* _Problems to work on_:
1: The data lake configuration excerpt lists several ways roles can be referenced. Name each way.
2: In the data lake configuration excerpt, what prefix does the Root access policy in the minimal configuration apply to?

* _Source excerpt_:
Minimal Configuration

Deploys a three-zone data lake (raw, standardized, curated) with a single admin role and root-level access policy. Start here for a quick data lake deployment before adding lifecycle rules, Lake Formation registrations, or fine-grained access tiers.

sample-config-minimal.yaml

# Contents available via above link
# Minimal config for the Data Lake module.
# Deploys a three-zone data lake (raw, standardized, curated) with
# a single admin role and root-level access policy.

# See CONFIGURATION.md for role reference options (name, arn, id).
# Logical role mappings used throughout the config.
roles:
  DataAdmin:
    - arn: arn:{{partition}}:iam::{{account}}:role/Admin

# Named access policies defining role-based permissions per S3 prefix.
accessPolicies:
  Root:
    rule:
      prefix: /
      ReadWriteSuperRoles:
        - DataAdmin

# Data lake bucket definitions — one per zone.
buckets:
  raw:
    accessPolicies:
      - Root
  standardized:
    accessPolicies:
      - Root
  curated:
    accessPolicies:
      - Root

Comprehensive Configuration

Deploys a three-zone data lake (raw, standardized, curated) with role-based access policies (admin/user/engineer), lifecycle configurations with tiered storage transitions, S3 inventories, LakeFormation locations, and EventBridge notifications. Use this as a reference when you need full control over bucket layout, access tiers, data lifecycle, and governance integration.

sample-config-comprehensive.yaml

# Contents available via above link
# Comprehensive config for the Data Lake module.
# Exercises all schema properties including optional features.
# Deploys a three-zone data lake (raw, standardized, curated) with
# role-based access policies (admin/user/engineer), lifecycle
# configurations with tiered storage transitions, S3 inventories,
# LakeFormation locations, and EventBridge notifications.

# See CONFIGURATION.md for role reference options (name, arn, id).
# Logical role mappings. Each key is a logical role name used
# throughout the config. Values are lists of physical role references.
# Roles can be referenced by name (auto-expanded to ARN), by explicit ARN,
# by unique ID, by SSM parameter, or as SSO-managed roles.

* _Listed records_:
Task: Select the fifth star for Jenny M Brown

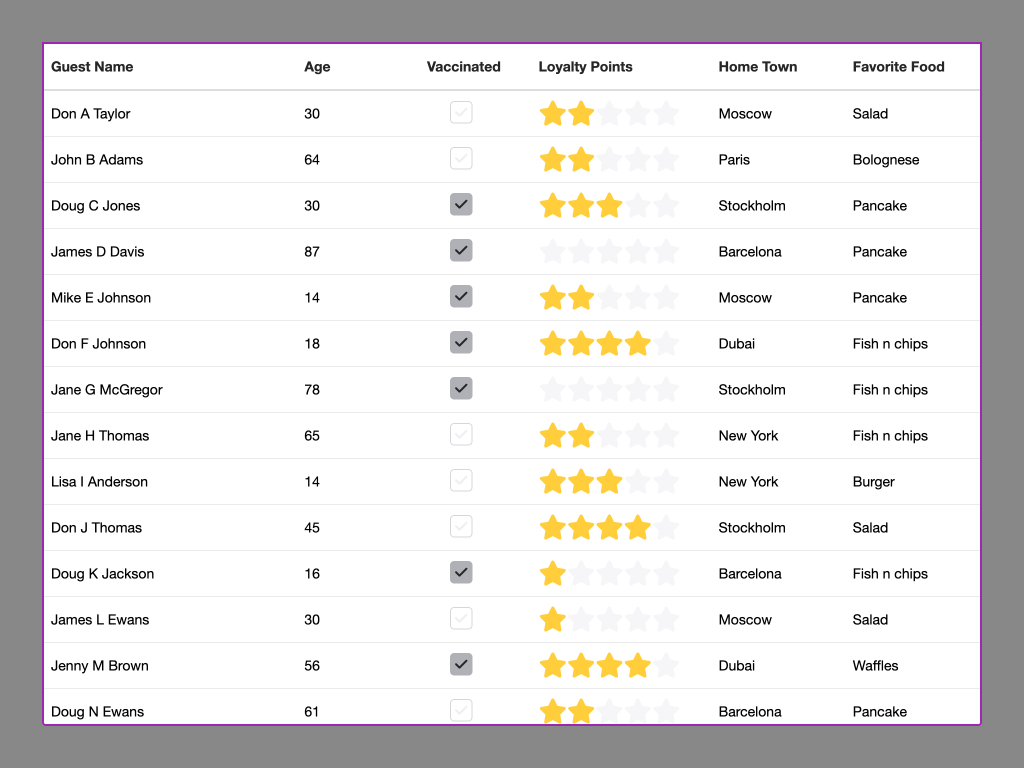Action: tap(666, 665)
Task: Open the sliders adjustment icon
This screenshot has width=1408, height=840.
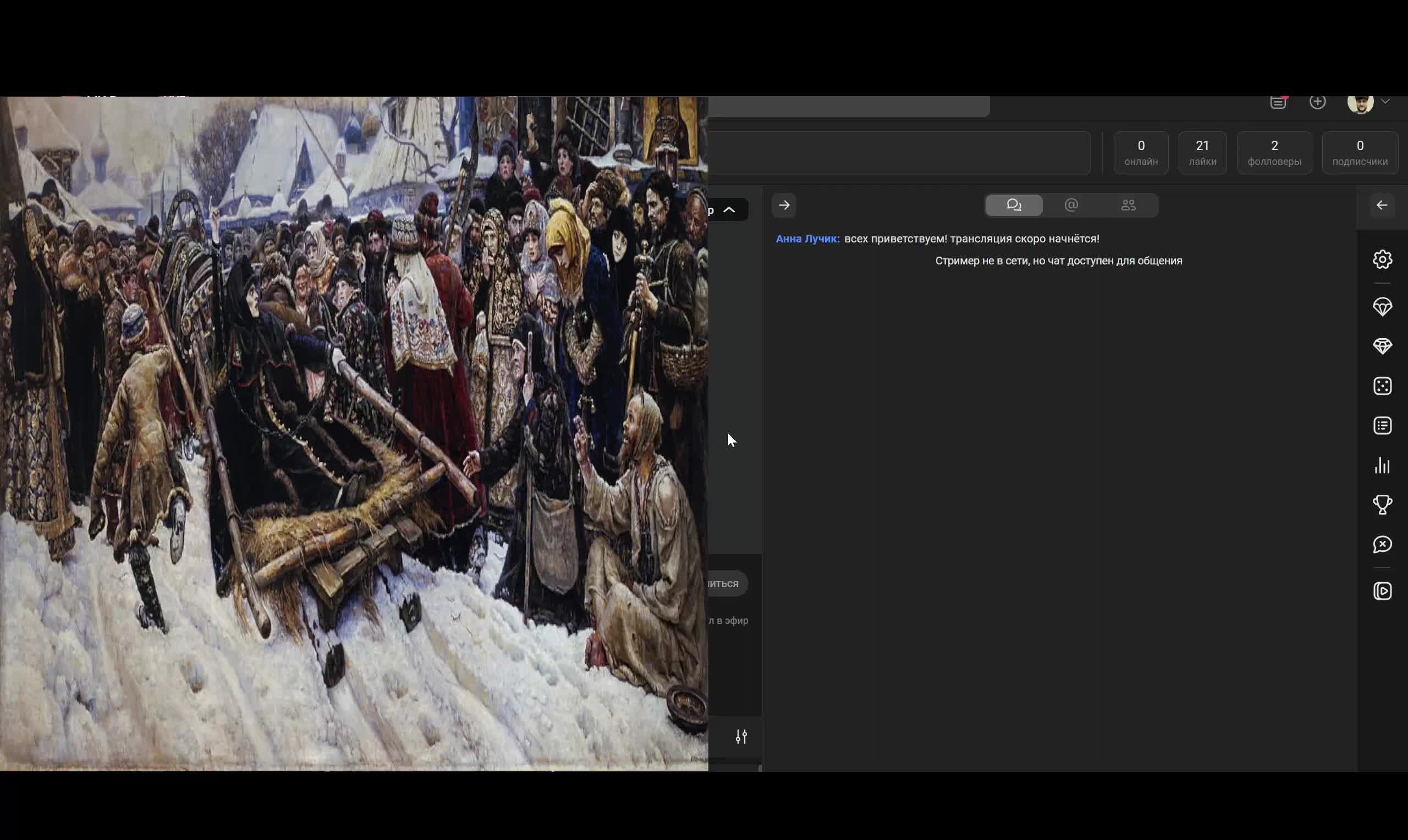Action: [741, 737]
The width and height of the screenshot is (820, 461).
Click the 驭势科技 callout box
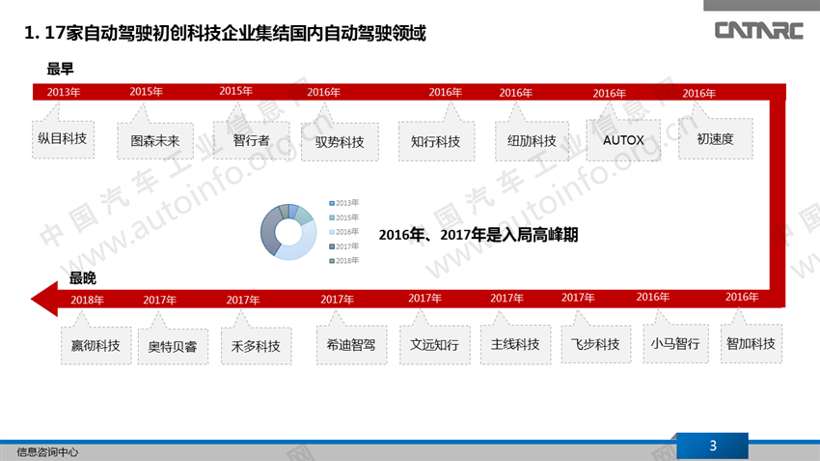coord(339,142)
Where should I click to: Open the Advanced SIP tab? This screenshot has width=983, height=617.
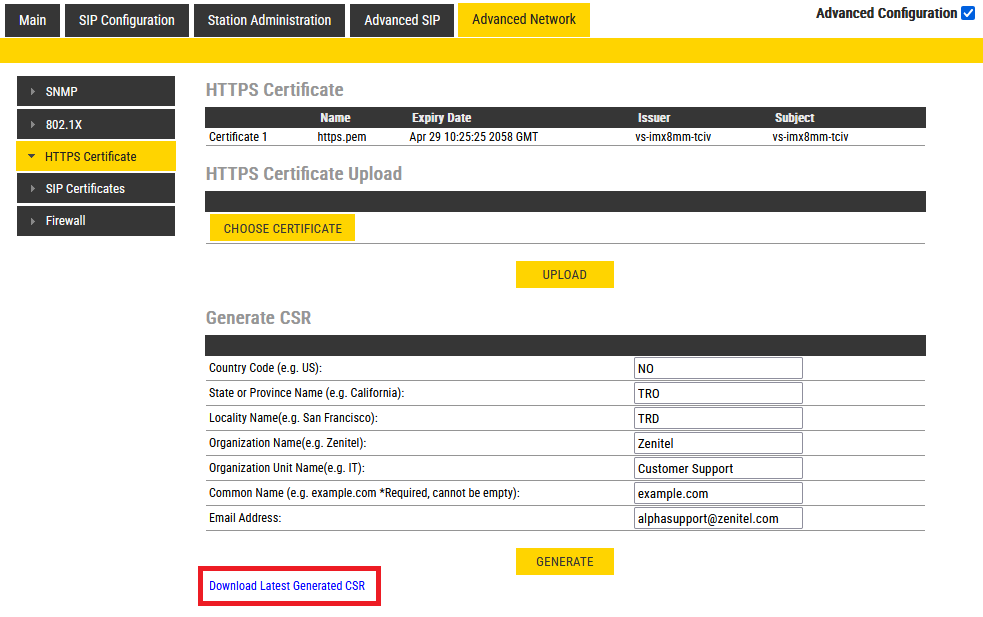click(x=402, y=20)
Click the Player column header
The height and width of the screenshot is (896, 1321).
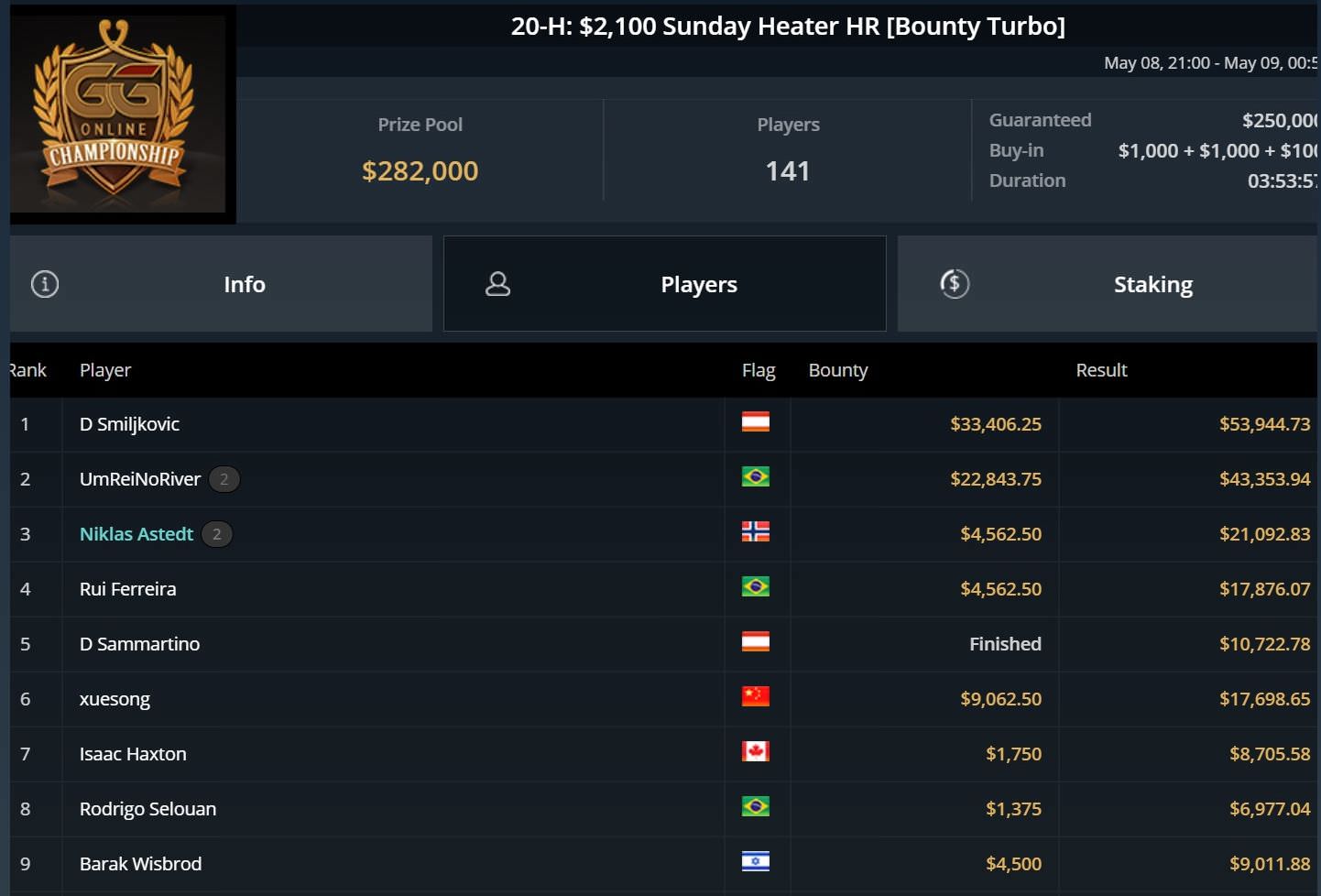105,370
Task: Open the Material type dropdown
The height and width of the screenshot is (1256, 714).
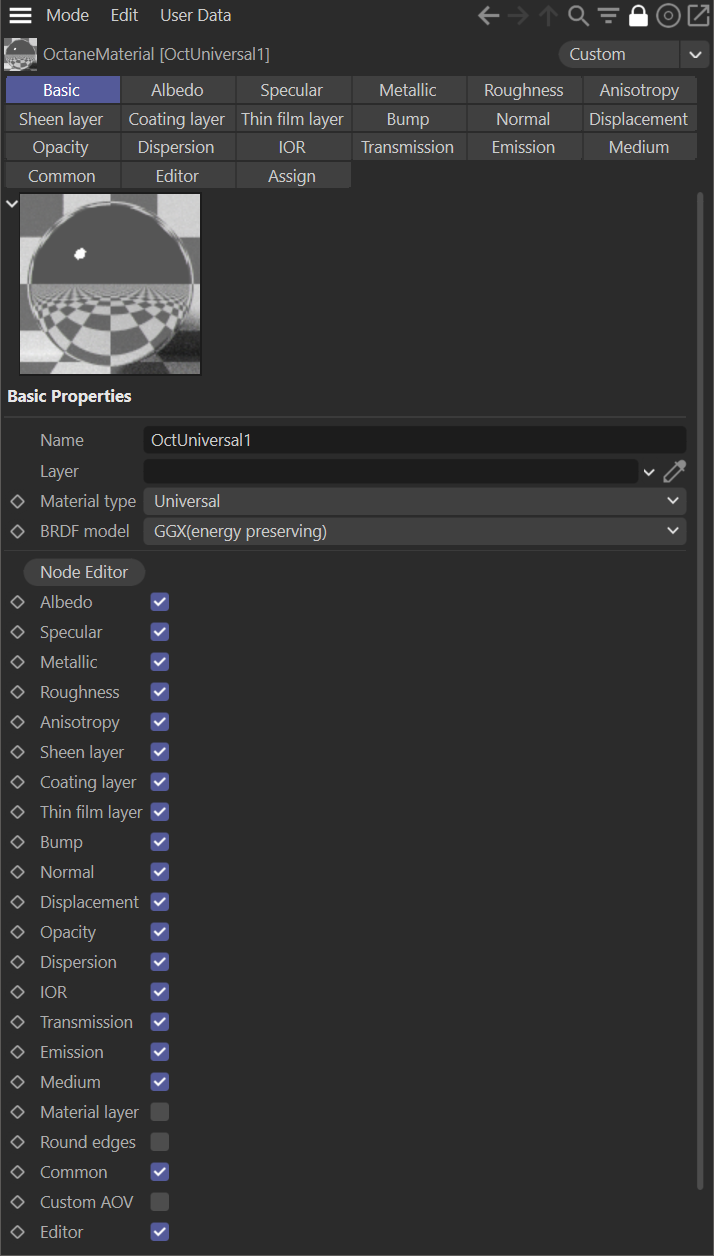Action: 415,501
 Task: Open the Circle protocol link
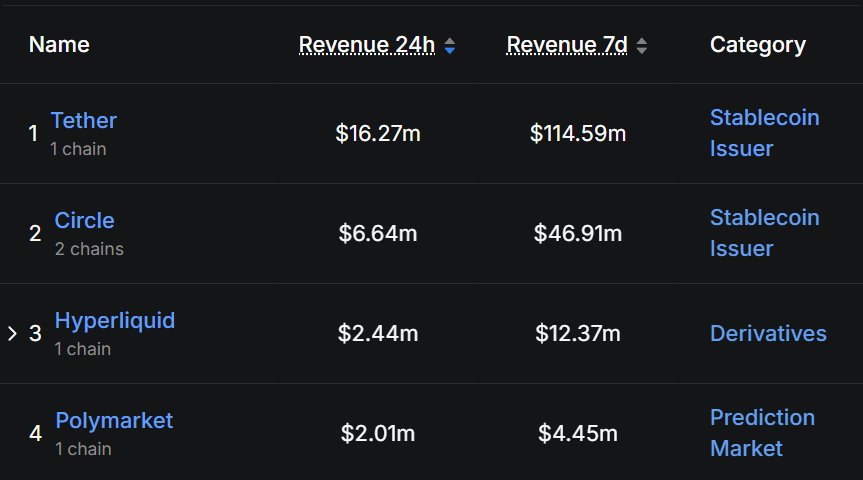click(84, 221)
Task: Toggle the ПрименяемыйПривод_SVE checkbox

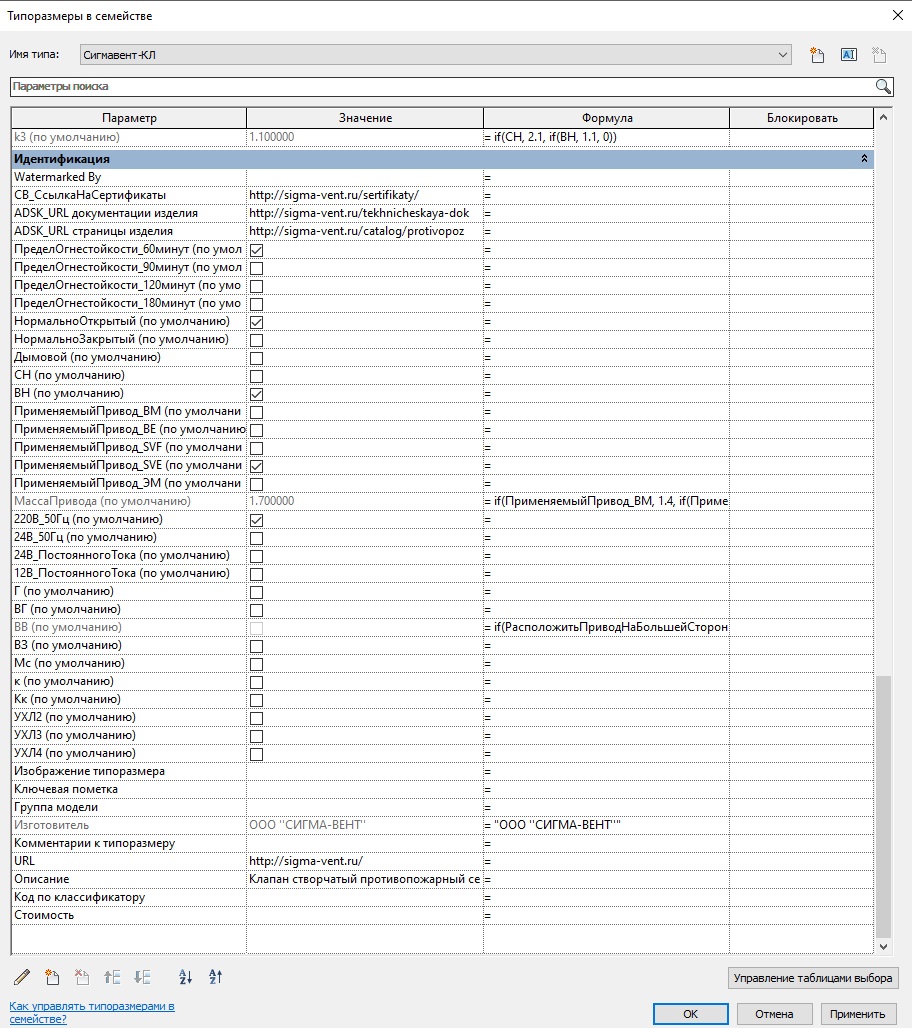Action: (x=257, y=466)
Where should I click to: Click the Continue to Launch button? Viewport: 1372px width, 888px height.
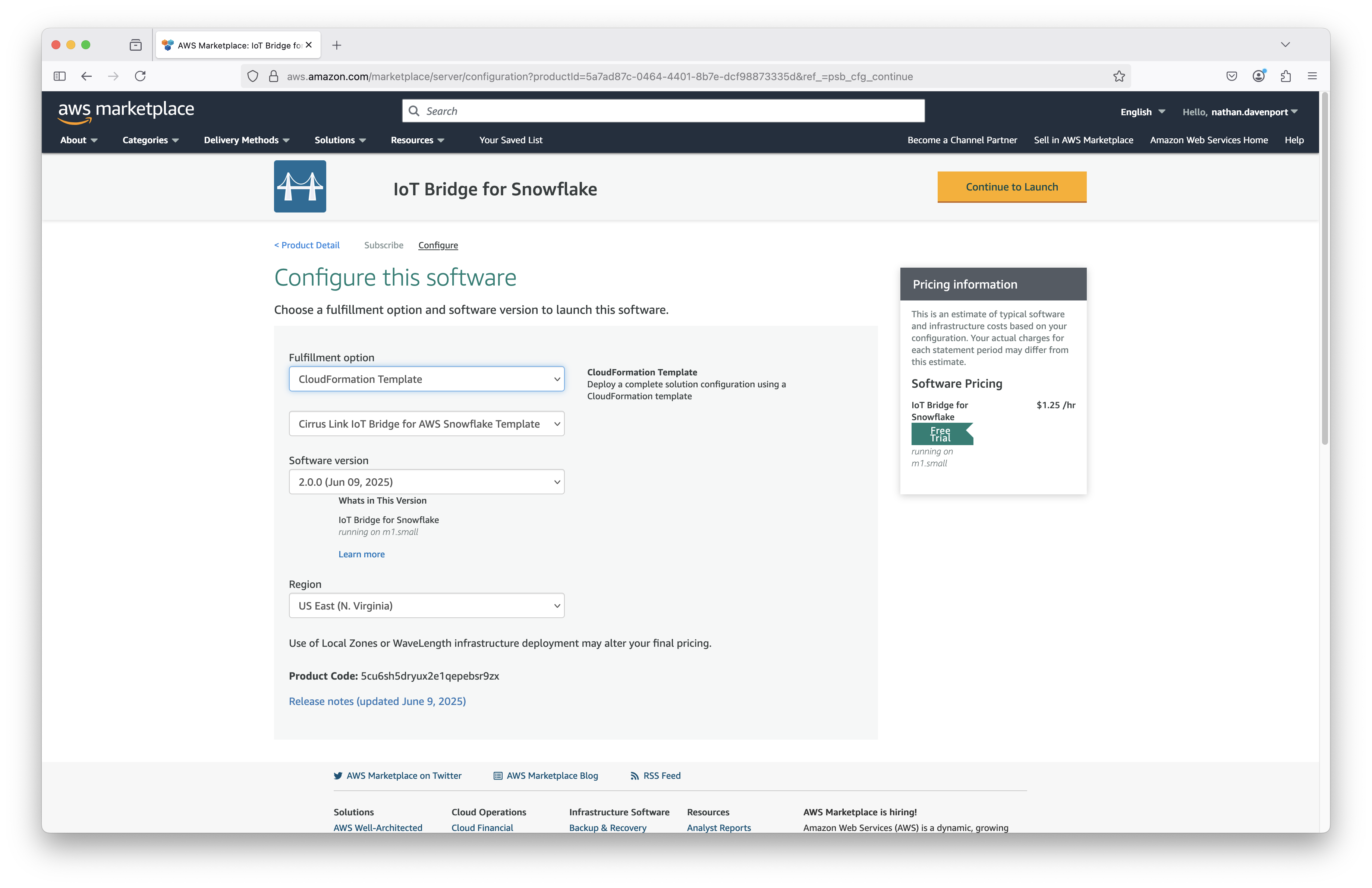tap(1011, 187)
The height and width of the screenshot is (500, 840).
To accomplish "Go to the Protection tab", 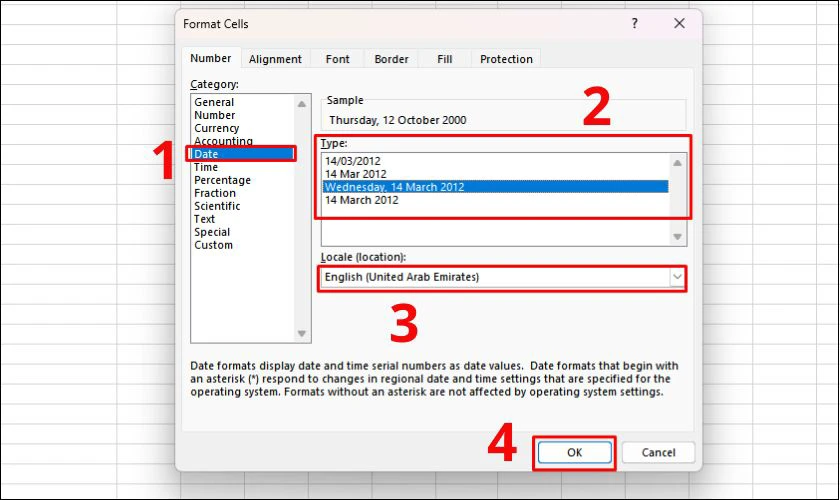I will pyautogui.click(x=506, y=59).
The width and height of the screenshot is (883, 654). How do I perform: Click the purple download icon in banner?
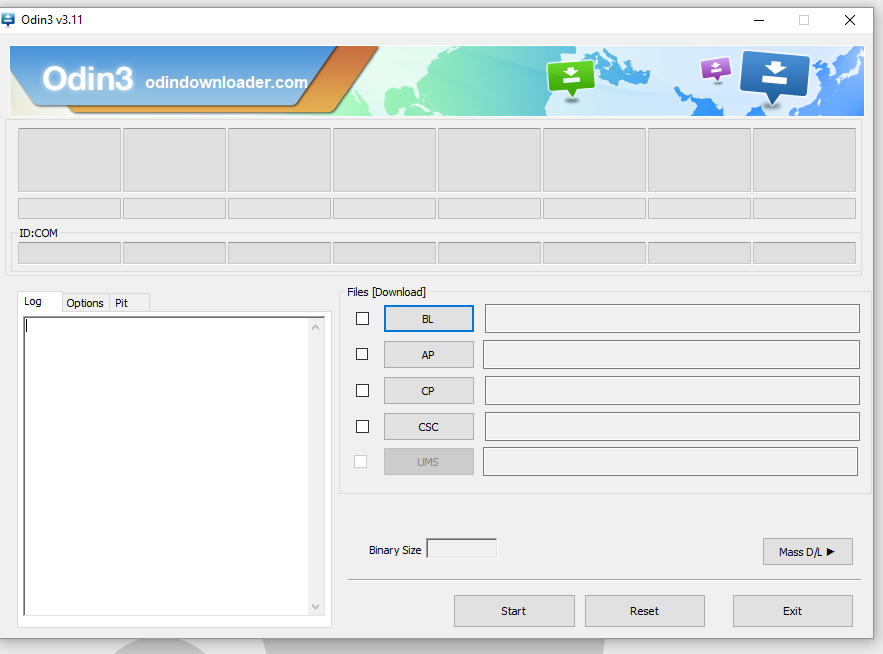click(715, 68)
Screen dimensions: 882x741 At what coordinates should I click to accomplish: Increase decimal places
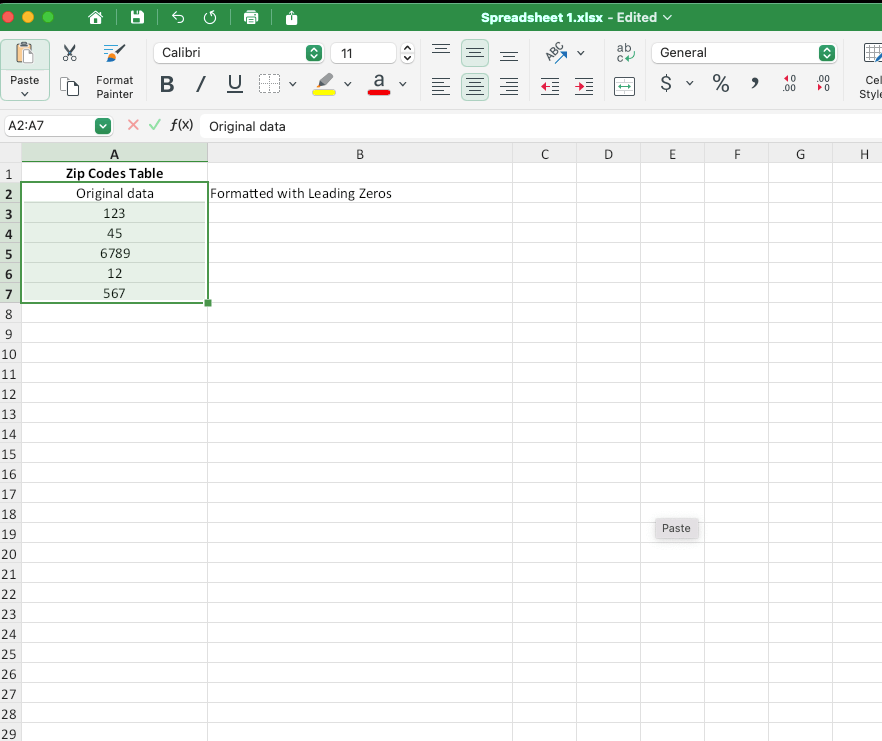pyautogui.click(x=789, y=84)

* _Outputs for the tasks_:
1:
- By name (auto-expanded to ARN)
- By explicit ARN
- By unique ID
- By SSM parameter
- As SSO-managed roles

2: The Root access policy applies to the prefix "/".